My latest Wall Street Journal piece that went live today looked at other Placido Polanco situations from the last 20 years, where a down-ballot MVP vote just makes you scratch your head and wonder what point the writer was trying to make. There’s no way that someone really thought Polanco was one of the ten most valuable players in the AL, right? There had to be some kind of subtext that the vote represented, I would imagine.

Anyway, in researching the article, I found quite a few of these types of votes, where you can tell that a writer is just trying to shine a light on someone whose skills they may feel get overlooked. Scott Podsednik got a lot of credit for his base stealing, even though he wasn’t any good in 2005. Deivi Cruz got a vote for his defense, even though he couldn’t hit to save his life. Scott Eyre and Jeremy Affeldt got votes because one SF writer likes left-handed middle relievers.

But there was one guy on the list who I just can’t figure out. In 1995, Charlie Hayes got four points, good enough to finish 16th in the MVP voting. Four voting points equals four tenth place votes, two tenth place votes and one ninth place vote, two ninth place votes, or one seventh place vote.

Hayes hit .270/.340/.406 in 1995, making him the exact definition of a league average hitter. He hit 11 home runs. He played third base. The Phillies finished below .500 and did not make the playoffs. Trying to figure out what the voter(s) saw just leads to bewilderment.

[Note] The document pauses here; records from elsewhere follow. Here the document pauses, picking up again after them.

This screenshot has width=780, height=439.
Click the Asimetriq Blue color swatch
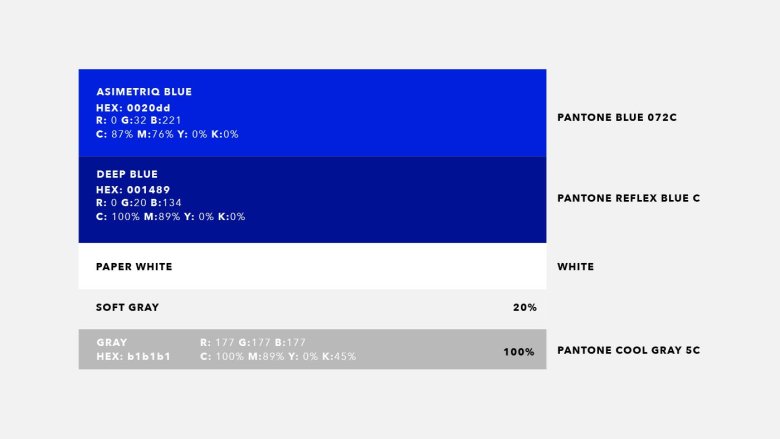point(400,112)
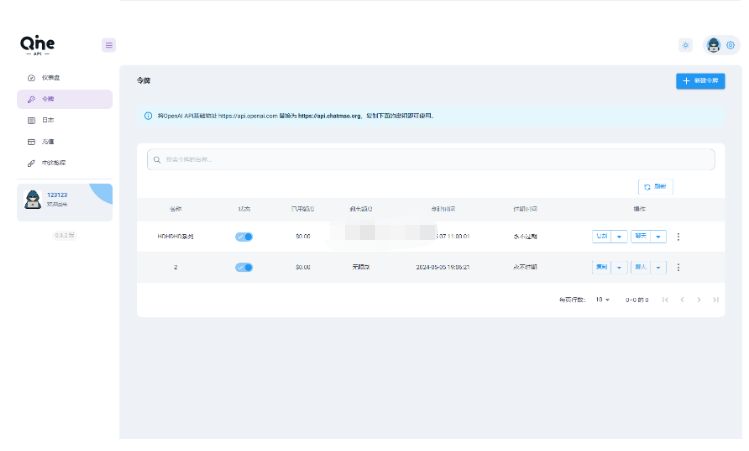Image resolution: width=749 pixels, height=451 pixels.
Task: Click the link icon in sidebar's last item
Action: [x=31, y=163]
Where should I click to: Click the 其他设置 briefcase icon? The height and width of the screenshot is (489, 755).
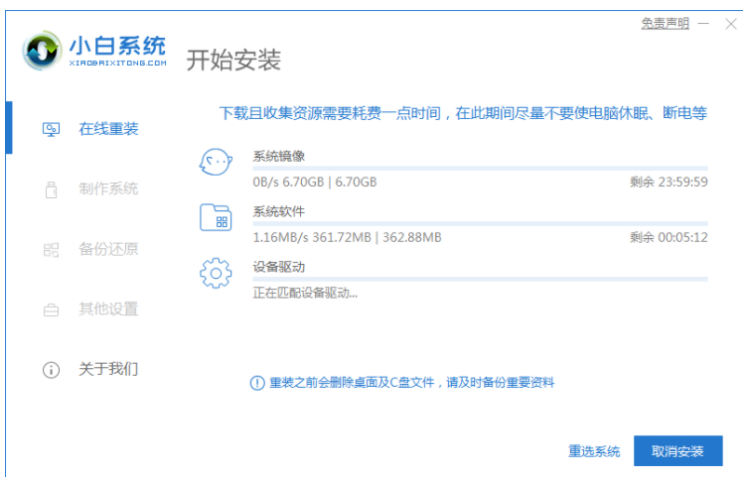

He did finish 23rd in the National League in RBIs, I guess. He led the league in… double plays grounded into. That’s probably not it. He made 14 errors and never won a Gold Glove while playing a non-premium position, so it doesn’t seem likely that they were rewarding his defense.

What happened here? This isn’t a George Bell scenario, where an overrated slugger is racking up counting stats. Hayes didn’t do any of the things that normally generate MVP votes. He was a pedestrian player who had a mediocre season on a team that didn’t win.

Did he just have the best personality of all time? And if so, why didn’t that matter two years prior, when he hit .305/.355/.522 in Colorado, led the league in doubles, and drove in 98 runs?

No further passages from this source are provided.